A run of records
.....
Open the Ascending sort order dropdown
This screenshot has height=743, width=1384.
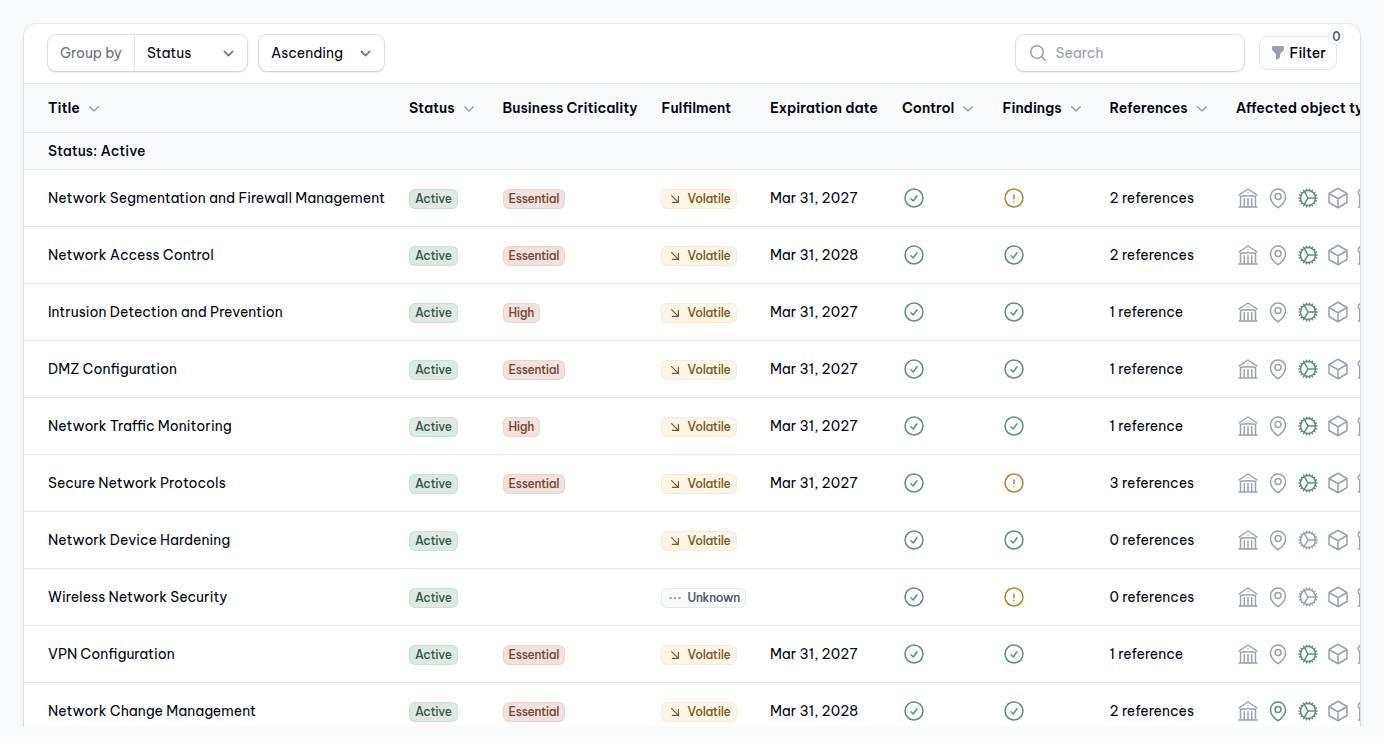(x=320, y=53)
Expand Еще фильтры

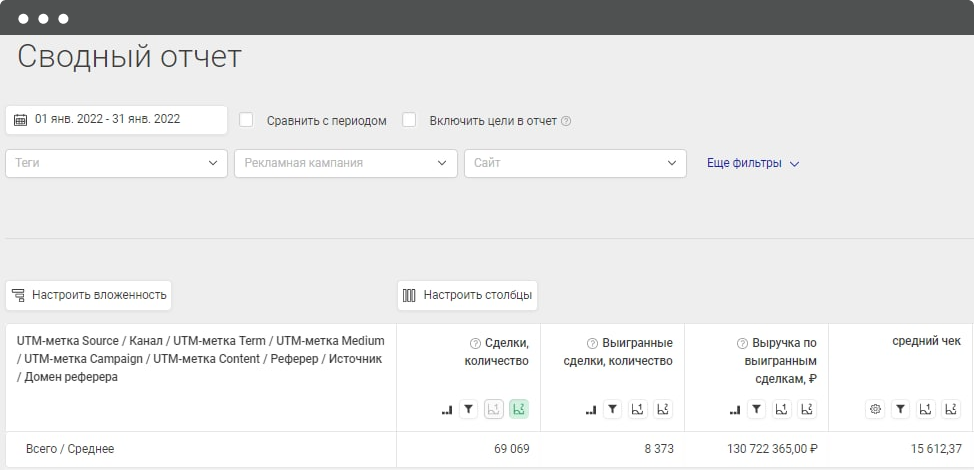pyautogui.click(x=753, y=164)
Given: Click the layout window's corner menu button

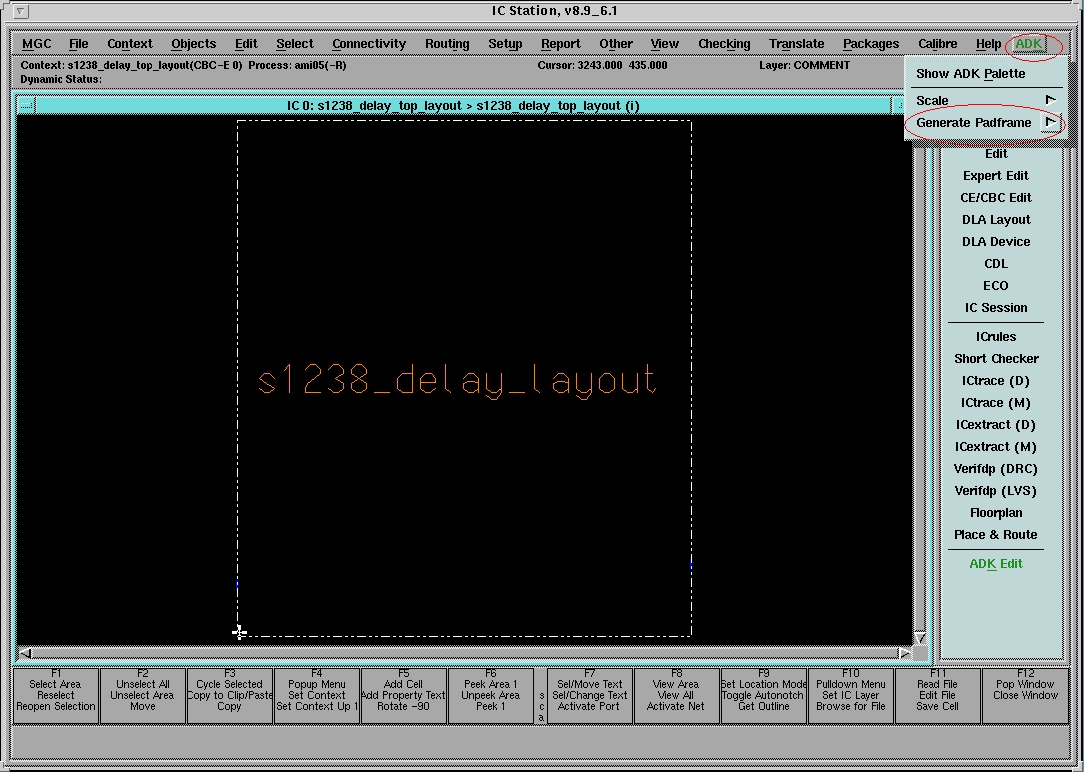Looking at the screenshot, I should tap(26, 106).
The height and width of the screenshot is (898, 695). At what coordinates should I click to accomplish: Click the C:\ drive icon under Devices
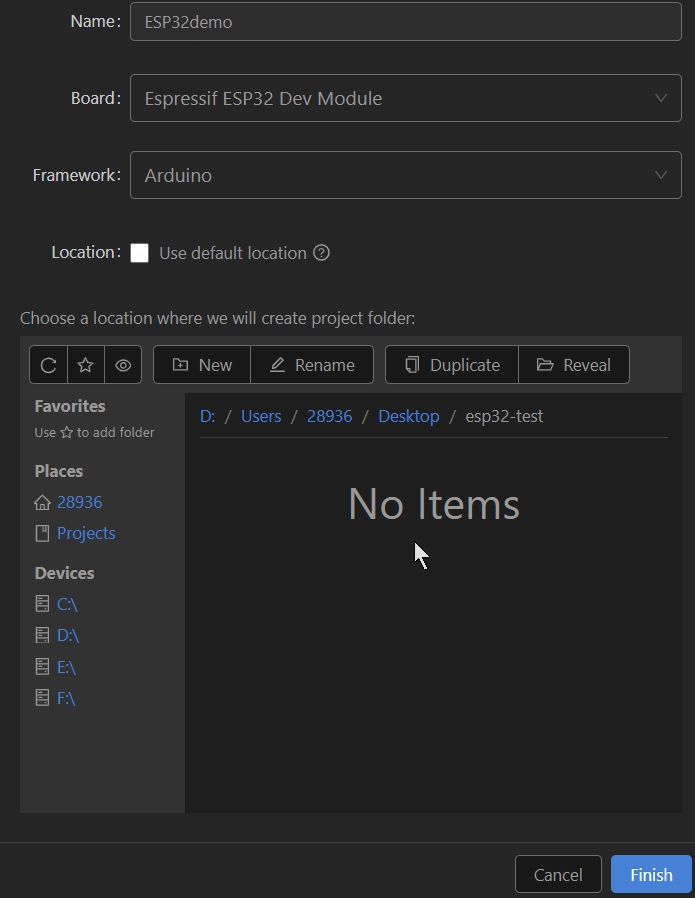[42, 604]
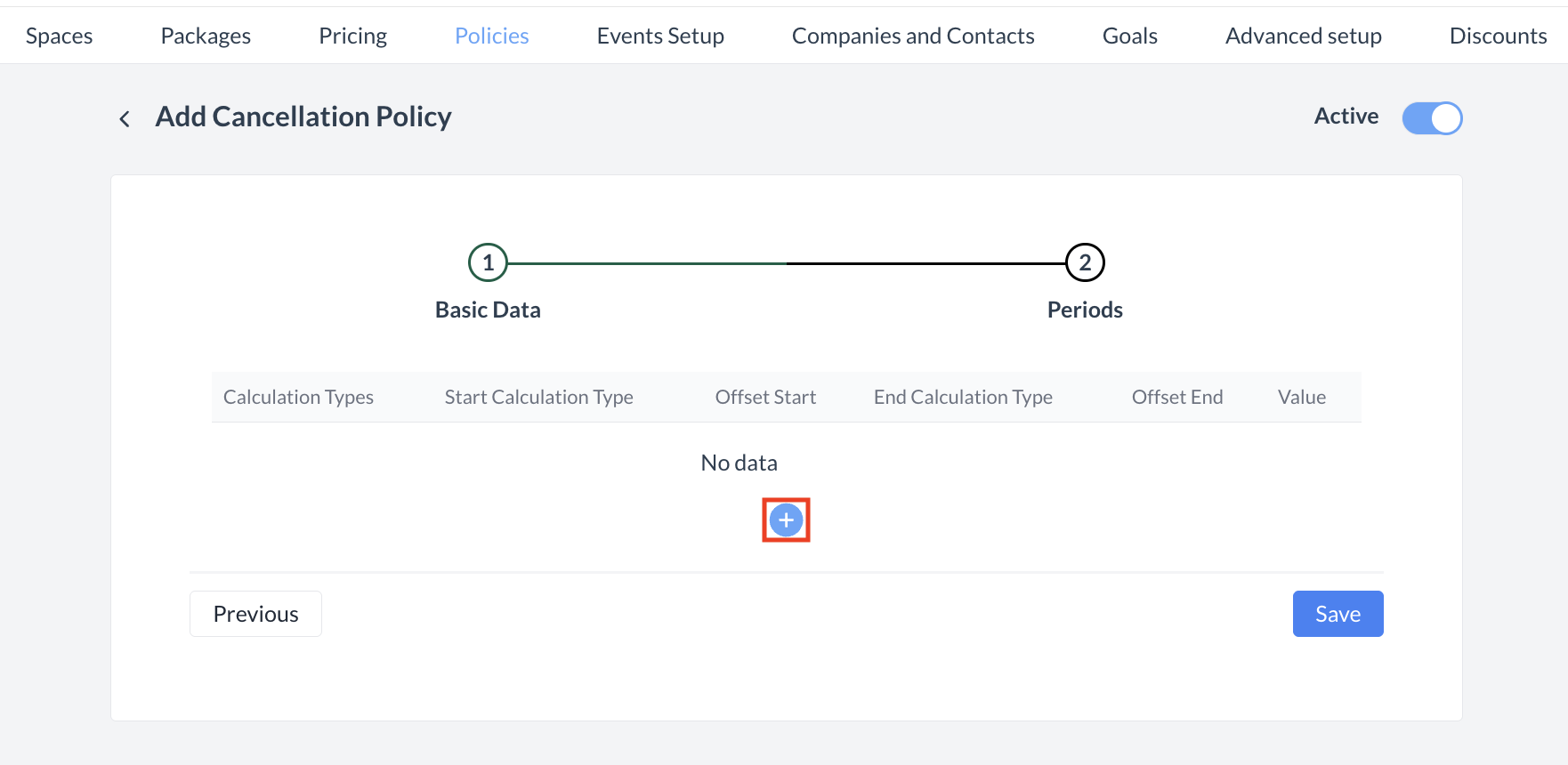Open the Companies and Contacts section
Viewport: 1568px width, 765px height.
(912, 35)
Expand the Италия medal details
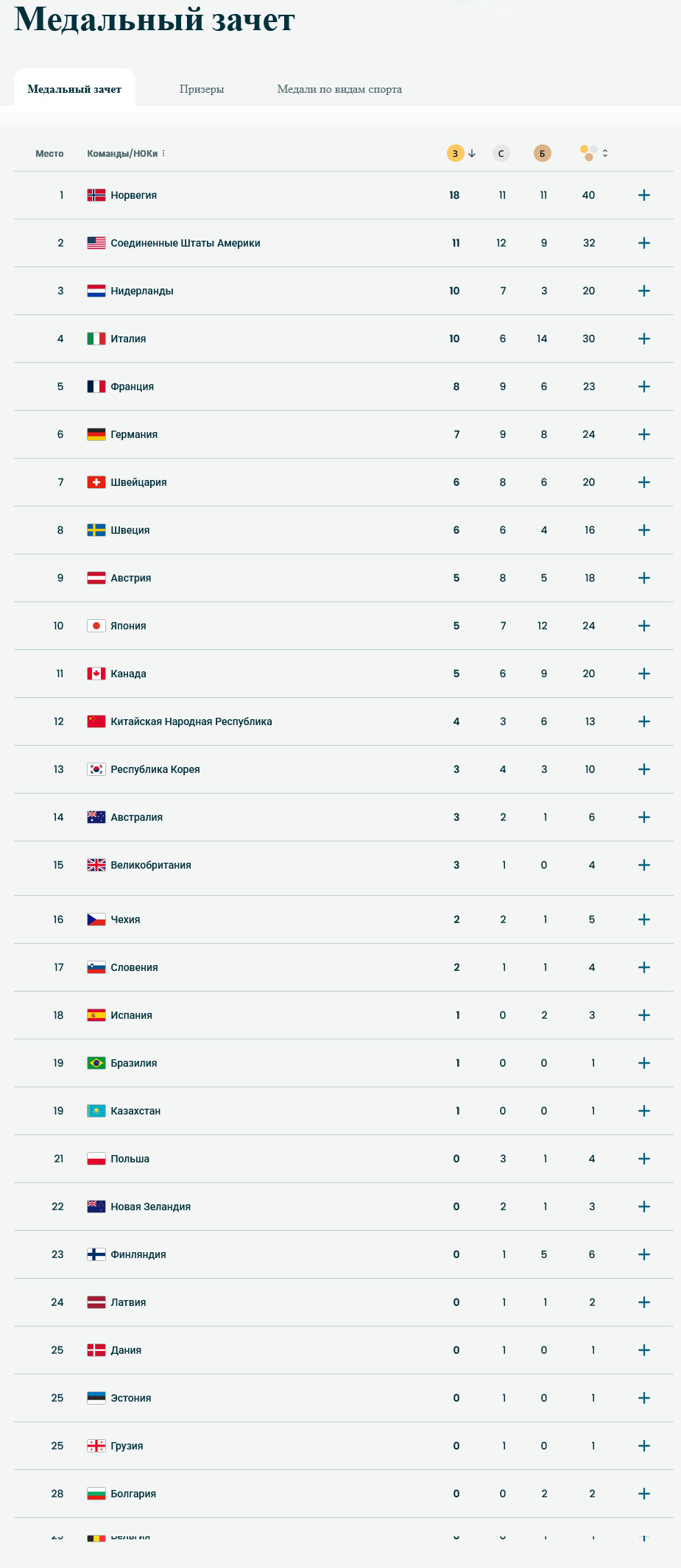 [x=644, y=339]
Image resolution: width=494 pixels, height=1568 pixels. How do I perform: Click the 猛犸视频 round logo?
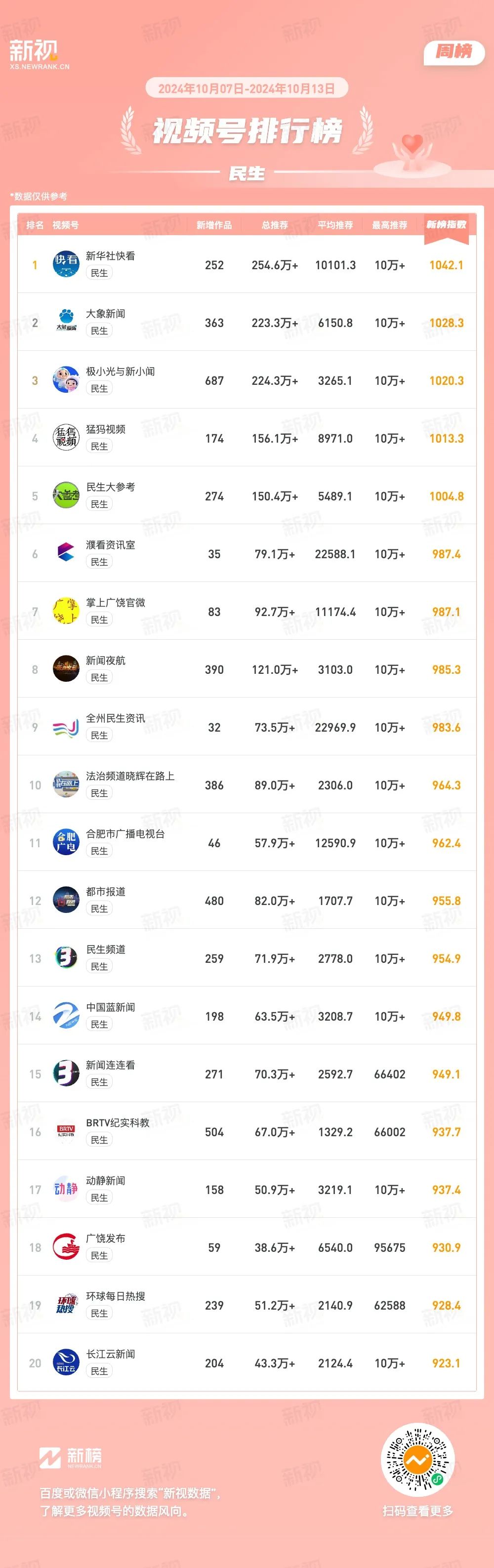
.....
EXERCISE TASK: Retype every line of the records above with no changes, leaving the pictures out of your answer.

TASK OUTPUT:
Open the Ascending sort order dropdown
This screenshot has height=743, width=1384.
(x=320, y=53)
Expand Еще фильтры

pyautogui.click(x=753, y=164)
Given: Click the layout window's corner menu button

Looking at the screenshot, I should tap(26, 106).
The height and width of the screenshot is (898, 695). At what coordinates should I click to accomplish: Click the C:\ drive icon under Devices
[42, 604]
Open the Companies and Contacts section
Viewport: 1568px width, 765px height.
(912, 35)
Expand the Италия medal details
 [x=644, y=339]
Image resolution: width=494 pixels, height=1568 pixels. How do I perform: Click the 猛犸视频 round logo?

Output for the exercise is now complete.